DOCUMENT EXTRACT -
[Start of section]
I won’t plan any funerary rites for my clothes, but I have some items — a pair of black boots on their third resoling, a knitted sweater that fits just right, a white button-down shirt for any occasion — that keep appreciating. They’re emotional investments far beyond the cost of their constituent cotton, leather and thread.
Were they expensive? Most were not. The boots cost about $100, marked down from more than $300. The price — amortized over the many years I’ve walked around in them — is not much more than a coffee per year.
Taking care of the boots is a pleasure, and I plan to wear them as long as possible. Over time, I hope to build a durable, timeless and authentic wardrobe that lasts for a decade or more.
How to build an emotionally durable wardrobe
Many roads lead to emotional durability. High fashion and exclusive designers are one route. But so is discovering what’s right for you, irrespective of price.
Guy points to $30 painter pants by Dickies. “It’s not a $30 compromise to a designer version,” he says. “You can buy that version and not feel you’re missing anything.”
The thing that won’t work is merely chasing trends. Brands and designers, masters of psychological obsolescence, will entice you into something new forever.
[End of section]
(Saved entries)
[Start of section]
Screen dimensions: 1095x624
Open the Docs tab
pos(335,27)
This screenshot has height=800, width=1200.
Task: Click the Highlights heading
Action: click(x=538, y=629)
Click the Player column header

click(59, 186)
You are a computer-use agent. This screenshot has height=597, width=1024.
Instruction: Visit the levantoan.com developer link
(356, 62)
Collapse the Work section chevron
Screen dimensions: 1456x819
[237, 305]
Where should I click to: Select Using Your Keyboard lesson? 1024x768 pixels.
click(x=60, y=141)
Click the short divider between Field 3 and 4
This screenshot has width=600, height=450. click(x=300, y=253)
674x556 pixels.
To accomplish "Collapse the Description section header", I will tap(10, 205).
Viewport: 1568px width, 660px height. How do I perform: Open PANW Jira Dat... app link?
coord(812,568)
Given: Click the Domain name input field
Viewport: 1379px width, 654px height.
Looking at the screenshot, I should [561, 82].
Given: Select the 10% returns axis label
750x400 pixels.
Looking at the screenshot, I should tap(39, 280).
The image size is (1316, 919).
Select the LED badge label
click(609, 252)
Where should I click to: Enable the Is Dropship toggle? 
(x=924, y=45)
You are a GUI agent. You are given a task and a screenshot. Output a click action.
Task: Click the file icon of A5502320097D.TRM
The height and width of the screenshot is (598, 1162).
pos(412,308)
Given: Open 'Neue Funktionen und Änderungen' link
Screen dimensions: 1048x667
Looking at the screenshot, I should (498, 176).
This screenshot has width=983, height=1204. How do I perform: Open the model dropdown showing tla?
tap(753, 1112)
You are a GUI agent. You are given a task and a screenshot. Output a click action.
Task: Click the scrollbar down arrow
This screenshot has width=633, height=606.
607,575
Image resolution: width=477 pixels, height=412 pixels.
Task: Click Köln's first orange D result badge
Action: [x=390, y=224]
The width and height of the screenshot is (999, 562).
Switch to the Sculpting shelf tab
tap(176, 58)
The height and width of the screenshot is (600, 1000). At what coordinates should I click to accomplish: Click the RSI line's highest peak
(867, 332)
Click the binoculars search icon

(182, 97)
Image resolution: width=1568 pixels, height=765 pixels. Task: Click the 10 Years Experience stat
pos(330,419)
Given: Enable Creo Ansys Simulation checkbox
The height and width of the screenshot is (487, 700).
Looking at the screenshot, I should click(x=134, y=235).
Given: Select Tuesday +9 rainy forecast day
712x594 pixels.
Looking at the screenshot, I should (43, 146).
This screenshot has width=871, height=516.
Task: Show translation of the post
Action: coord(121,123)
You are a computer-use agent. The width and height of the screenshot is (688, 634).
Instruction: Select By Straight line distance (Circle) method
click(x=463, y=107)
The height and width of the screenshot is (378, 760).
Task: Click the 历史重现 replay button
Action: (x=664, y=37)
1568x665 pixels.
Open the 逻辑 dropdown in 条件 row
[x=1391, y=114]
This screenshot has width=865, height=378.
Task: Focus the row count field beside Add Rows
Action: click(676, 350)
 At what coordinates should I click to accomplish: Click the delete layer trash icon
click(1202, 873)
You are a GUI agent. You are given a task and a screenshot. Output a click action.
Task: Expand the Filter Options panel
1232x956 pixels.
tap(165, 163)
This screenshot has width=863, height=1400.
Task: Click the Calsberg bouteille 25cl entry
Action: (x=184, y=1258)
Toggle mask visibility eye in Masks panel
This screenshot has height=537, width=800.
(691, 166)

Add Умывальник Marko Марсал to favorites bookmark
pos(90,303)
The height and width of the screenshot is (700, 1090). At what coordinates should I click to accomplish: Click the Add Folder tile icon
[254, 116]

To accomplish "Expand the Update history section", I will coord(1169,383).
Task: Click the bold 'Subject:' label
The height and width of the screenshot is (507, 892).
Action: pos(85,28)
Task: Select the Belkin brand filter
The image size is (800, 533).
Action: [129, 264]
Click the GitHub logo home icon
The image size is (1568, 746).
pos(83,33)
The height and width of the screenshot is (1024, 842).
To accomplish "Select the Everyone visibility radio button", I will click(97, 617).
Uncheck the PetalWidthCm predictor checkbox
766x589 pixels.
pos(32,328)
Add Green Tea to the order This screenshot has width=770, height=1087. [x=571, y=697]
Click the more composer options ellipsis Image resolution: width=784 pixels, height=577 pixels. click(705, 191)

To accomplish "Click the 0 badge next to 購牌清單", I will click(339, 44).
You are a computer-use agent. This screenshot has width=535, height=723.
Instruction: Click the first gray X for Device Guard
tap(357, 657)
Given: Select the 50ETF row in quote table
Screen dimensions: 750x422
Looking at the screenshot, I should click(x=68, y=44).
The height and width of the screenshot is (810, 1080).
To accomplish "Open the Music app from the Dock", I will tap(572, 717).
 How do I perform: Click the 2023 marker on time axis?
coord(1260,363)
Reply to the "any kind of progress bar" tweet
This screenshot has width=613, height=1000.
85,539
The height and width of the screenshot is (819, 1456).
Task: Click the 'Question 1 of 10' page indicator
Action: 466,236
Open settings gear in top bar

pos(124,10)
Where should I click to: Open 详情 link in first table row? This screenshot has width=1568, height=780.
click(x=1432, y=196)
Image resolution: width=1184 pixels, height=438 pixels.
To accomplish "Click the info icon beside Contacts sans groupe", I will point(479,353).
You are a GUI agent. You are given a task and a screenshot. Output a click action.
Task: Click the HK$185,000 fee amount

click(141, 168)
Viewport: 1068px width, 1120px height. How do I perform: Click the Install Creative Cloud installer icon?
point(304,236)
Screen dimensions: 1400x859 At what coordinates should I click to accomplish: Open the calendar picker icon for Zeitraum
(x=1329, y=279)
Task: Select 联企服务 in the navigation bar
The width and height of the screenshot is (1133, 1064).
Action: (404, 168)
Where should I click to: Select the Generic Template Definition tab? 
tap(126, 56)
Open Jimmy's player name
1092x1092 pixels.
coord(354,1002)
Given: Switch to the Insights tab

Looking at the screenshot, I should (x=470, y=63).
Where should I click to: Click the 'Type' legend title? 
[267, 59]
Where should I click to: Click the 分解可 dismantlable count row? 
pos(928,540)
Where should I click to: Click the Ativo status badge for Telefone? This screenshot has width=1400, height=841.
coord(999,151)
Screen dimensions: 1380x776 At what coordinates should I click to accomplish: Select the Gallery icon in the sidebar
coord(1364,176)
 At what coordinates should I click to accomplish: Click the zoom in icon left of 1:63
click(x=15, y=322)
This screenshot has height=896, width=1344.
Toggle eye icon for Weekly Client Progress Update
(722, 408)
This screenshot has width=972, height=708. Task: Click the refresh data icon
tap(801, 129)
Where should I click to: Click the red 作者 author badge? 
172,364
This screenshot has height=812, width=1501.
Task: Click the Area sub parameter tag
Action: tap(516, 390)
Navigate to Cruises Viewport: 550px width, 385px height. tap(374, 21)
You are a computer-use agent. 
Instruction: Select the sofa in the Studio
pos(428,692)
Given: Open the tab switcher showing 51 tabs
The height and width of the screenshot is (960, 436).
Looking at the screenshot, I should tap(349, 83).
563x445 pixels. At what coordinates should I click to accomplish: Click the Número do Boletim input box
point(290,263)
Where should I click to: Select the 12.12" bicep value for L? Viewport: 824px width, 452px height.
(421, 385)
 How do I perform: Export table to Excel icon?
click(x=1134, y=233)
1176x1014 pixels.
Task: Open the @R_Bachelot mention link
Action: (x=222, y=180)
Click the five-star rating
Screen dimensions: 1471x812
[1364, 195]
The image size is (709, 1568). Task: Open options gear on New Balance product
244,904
[End of section]
EXERCISE INSTRUCTIONS -
Reproduce word for word the part of the wardrobe article above that begins at "I won’t plan" and ends after "leather and thread.".

ANSWER SPACE -
I won’t plan any funerary rites for my clothes, but I have some items — a pair of black boots on their third resoling, a knitted sweater that fits just right, a white button-down shirt for any occasion — that keep appreciating. They’re emotional investments far beyond the cost of their constituent cotton, leather and thread.